── THE DATA
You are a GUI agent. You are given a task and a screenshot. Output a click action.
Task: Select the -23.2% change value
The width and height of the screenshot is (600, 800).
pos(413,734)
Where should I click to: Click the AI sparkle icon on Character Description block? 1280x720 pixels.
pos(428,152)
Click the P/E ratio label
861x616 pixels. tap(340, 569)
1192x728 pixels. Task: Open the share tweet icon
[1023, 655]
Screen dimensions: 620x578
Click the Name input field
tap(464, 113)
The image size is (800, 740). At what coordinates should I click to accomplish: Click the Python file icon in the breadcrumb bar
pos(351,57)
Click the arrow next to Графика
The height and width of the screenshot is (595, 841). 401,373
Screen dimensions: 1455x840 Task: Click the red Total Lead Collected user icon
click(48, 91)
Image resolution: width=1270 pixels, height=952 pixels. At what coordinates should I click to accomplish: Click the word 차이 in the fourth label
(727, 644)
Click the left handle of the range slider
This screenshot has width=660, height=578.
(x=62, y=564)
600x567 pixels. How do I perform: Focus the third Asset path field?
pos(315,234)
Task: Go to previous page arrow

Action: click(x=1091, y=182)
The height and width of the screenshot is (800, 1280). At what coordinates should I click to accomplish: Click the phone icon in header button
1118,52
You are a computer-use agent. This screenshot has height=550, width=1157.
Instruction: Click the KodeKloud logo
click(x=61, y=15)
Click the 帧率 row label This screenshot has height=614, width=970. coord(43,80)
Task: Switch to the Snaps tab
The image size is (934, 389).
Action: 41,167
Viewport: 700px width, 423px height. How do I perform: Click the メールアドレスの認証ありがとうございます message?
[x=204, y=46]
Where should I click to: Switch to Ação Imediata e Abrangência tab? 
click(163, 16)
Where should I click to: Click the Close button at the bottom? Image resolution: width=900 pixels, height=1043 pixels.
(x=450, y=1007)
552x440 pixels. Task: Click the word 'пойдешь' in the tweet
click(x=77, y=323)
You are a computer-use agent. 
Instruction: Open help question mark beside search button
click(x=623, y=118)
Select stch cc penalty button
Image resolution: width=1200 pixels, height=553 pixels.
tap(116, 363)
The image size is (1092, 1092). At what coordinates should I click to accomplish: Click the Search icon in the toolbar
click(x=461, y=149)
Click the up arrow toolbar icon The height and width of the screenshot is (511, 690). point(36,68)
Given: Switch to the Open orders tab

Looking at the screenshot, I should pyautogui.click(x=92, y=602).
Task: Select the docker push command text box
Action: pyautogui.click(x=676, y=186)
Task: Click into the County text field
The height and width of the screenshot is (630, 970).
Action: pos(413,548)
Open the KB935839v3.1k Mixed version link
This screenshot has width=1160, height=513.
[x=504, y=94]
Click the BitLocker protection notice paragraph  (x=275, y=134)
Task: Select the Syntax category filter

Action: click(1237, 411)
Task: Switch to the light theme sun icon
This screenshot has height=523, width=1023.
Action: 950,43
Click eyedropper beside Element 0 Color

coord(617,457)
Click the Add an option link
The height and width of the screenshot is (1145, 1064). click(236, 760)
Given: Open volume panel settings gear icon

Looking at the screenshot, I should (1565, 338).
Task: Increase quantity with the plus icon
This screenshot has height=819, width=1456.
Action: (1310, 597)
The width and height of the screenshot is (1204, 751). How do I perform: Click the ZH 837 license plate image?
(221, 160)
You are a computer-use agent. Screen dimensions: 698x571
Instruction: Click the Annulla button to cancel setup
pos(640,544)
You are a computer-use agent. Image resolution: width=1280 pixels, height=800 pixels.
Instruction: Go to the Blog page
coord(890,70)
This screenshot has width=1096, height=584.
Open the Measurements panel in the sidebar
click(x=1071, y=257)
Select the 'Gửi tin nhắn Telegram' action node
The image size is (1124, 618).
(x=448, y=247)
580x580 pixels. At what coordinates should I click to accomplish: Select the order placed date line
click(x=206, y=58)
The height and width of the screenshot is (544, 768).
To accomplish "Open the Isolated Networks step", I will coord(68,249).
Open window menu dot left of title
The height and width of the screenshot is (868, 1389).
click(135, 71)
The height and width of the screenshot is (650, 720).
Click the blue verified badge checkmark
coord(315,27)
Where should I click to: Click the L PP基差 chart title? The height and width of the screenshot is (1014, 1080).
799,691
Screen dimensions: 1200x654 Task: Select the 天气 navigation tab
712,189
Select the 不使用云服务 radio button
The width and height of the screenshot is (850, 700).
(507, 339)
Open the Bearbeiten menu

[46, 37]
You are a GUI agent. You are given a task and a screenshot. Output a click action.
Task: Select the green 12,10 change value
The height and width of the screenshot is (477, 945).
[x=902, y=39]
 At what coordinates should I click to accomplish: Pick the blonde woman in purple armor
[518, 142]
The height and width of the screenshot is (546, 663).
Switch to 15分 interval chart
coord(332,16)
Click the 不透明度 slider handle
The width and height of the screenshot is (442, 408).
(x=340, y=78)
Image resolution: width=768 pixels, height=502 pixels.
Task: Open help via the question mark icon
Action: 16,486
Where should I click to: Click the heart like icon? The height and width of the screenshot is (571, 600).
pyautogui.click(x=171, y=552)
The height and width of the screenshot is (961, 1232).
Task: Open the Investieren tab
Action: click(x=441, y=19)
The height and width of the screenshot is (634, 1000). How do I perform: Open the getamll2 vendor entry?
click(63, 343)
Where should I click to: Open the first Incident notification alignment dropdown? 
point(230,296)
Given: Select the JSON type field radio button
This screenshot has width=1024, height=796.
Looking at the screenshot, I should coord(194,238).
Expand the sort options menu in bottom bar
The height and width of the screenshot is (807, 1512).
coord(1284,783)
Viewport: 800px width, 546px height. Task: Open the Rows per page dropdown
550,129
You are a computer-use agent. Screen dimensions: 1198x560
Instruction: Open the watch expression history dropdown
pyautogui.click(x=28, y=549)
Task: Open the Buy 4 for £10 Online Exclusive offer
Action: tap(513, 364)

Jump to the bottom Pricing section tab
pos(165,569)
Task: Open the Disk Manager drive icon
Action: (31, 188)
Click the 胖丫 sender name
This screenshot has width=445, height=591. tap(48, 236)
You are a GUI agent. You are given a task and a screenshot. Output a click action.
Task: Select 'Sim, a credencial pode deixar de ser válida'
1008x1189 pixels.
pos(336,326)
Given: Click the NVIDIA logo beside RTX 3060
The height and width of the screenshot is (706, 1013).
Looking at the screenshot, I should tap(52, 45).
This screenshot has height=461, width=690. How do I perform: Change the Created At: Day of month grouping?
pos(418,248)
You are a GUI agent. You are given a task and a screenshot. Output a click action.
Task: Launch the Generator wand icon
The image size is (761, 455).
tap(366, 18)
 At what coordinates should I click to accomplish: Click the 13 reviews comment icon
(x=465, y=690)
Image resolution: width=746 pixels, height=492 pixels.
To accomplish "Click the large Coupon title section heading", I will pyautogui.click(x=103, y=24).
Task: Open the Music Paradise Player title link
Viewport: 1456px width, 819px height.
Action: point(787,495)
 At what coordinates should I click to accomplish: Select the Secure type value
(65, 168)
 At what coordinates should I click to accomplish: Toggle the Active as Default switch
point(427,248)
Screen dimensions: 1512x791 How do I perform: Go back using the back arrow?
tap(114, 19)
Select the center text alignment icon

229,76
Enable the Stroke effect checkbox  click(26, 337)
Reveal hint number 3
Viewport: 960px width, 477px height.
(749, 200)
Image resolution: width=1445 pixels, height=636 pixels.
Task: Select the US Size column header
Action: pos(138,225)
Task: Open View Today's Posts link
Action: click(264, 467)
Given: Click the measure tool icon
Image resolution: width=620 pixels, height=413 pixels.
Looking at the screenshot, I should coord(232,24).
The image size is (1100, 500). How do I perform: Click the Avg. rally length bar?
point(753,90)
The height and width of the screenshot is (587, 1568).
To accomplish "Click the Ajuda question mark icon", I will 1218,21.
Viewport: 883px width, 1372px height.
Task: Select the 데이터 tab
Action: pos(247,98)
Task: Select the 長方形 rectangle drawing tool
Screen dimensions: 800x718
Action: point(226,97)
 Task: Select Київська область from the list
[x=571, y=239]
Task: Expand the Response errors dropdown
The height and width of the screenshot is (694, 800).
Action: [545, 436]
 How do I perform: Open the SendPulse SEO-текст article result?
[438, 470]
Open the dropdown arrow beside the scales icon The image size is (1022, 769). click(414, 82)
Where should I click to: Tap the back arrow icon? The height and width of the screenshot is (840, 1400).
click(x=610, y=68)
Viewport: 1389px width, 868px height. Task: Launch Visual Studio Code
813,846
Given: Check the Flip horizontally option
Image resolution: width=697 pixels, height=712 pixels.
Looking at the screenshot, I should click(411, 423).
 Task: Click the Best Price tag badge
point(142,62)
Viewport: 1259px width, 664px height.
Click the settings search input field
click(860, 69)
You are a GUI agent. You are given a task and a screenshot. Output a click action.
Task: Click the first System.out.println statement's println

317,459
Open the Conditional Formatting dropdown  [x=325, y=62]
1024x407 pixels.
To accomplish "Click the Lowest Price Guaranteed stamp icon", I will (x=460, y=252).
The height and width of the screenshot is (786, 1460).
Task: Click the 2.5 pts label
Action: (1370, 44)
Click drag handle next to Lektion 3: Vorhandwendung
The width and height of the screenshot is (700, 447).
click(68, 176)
────
Copy out only the lines of the records above from the one with "Where should I click to: Tap" through the one with "1024x407 pixels.", exactly as they stand, both included.

> _PROBLEM SOLUTION_
Where should I click to: Tap the back arrow icon? The height and width of the screenshot is (840, 1400).
click(x=610, y=68)
Viewport: 1389px width, 868px height. Task: Launch Visual Studio Code
813,846
Given: Check the Flip horizontally option
Image resolution: width=697 pixels, height=712 pixels.
Looking at the screenshot, I should click(411, 423).
 Task: Click the Best Price tag badge
point(142,62)
Viewport: 1259px width, 664px height.
Click the settings search input field
click(860, 69)
You are a GUI agent. You are given a task and a screenshot. Output a click action.
Task: Click the first System.out.println statement's println

317,459
Open the Conditional Formatting dropdown  [x=325, y=62]
1024x407 pixels.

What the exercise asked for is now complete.